In [1]:
import os
import numpy as np
from gensim import models
import string
from keras.preprocessing.text import Tokenizer
from tqdm import tqdm
import math

Using TensorFlow backend.


In [2]:
BASE_DIR = '../'
EMBEDDING_DIR = BASE_DIR + 'alpha/embeddings/'  # http://nlp.stanford.edu/projects/glove/ pretrained vectors
EMBEDDING_FILE = "GoogleNews-vectors-negative300.bin"
TEXT_DATA_DIR = BASE_DIR + 'data/'
TEXT_DATA_FILE = "movie_reviews.csv"
HEADER = True

In [3]:
def load_data():
    x = []
    y = []
    with open(os.path.join(TEXT_DATA_DIR, TEXT_DATA_FILE), "r") as f:
        if HEADER:
            _ = next(f)
        for line in f:
            temp_y, temp_x = line.rstrip("\n").split(",", 1)
            x.append(temp_x)
            y.append(temp_y)

    return x, y

In [4]:
X, y = load_data()
y = np.array(y, dtype='int8')

In [5]:
len(y)

152610

In [6]:
def load_w2v():
        _fname = EMBEDDING_DIR + EMBEDDING_FILE
        w2v_model = models.KeyedVectors.load_word2vec_format(_fname, binary=True)
        return w2v_model

In [7]:
w2v_model = load_w2v()

In [8]:
tokenizer = Tokenizer(filters='"#$%&()*+-/:;<=>@[\\]^{|}~\t\n,.')
tokenizer.fit_on_texts(X)

In [9]:
N = 1
synonyms = dict()
for i in tqdm(tokenizer.word_index.keys(),desc="Synonyms adding"):
    try:
        synonyms[i] = [j[0] for j in w2v_model.most_similar(positive=[i], topn=N, restrict_vocab=300000)]
    except:
        continue

Synonyms adding: 100%|██████████| 166734/166734 [21:01<00:00, 132.12it/s]


In [11]:
new_sent = []
for j in tqdm(X):
    for n in range(0,N+1):
        new_sent.append("")
    new_sent[-(N+1)] = j
    for i in [word.strip(string.punctuation) for word in j.split()]:
        top = synonyms.get(i, 0)
        if isinstance(top,list):
            for sent in range(1,N+1):
                new_sent[-sent] += " " + top[sent-1]

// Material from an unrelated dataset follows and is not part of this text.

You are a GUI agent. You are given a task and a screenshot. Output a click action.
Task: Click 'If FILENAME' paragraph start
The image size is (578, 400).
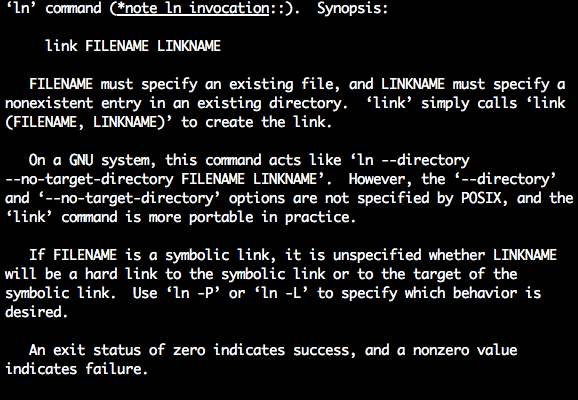point(73,255)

100%|██████████| 152610/152610 [00:20<00:00, 7349.54it/s]


In [12]:
new_sent[0]

'"To an entire generation of filmgoers, it just might represent the most significant leap in storytelling that they will ever see..."'

In [13]:
len(new_sent)/2, len(X)

(152610.0, 152610)

In [14]:
y_new = np.repeat(y, 2)

In [77]:
import re, nltk
from nltk.stem import SnowballStemmer

In [78]:
def tokenize(text):
    text = re.sub("[^a-zA-Z]", " ", text)
    word_list = nltk.word_tokenize(text)
    stemmer = SnowballStemmer("english")
    stems = [stemmer.stem(word) for word in word_list]
    return stems

In [81]:
from sklearn.model_selection import train_test_split
X_train, X_test, y_train, y_test  = train_test_split(
        new_sent, 
        y_new,
        test_size=0.2, 
        random_state=42, stratify=y_new)

In [83]:
del w2v_model, tokenizer

In [82]:
from sklearn.linear_model import LogisticRegression
from sklearn.pipeline import Pipeline
from sklearn.feature_extraction.text import TfidfVectorizer

pipeline = Pipeline([('vectorizer', TfidfVectorizer(tokenizer=tokenize, ngram_range=(1, 3),
                              analyzer = 'word', binary = True, max_df= 0.75)), 
                     ('classifier', LogisticRegression(C = 100))])
model = pipeline.fit(X=X_train, y=y_train)

KeyboardInterrupt: 

In [73]:
new_sent[:2]

[['AN',
  'ENTIRE',
  'generations',
  'cinema_goers',
  'just',
  'so',
  'would',
  'represents',
  'that',
  'arguably',
  'considerable',
  'quantum_leap',
  'the',
  'storytellers',
  'actually',
  'They',
  'would',
  'arguably',
  'know'],
 ['another',
  'rest',
  'Generation',
  'cinemagoers',
  'something',
  'maybe',
  'could',
  'representing',
  'in',
  'particularly',
  'signficant',
  'leaps',
  'where',
  'Storytelling',
  'not',
  'them',
  'can',
  'never',
  'look']]

In [15]:
import pandas as pd
df = pd.DataFrame({"text":new_sent, "label":y_new})

In [18]:
df.to_csv("enriched_data.csv", index=False)

In [102]:
df = pd.read_csv("enriched_data.csv")

In [17]:
df.shape

(305220, 2)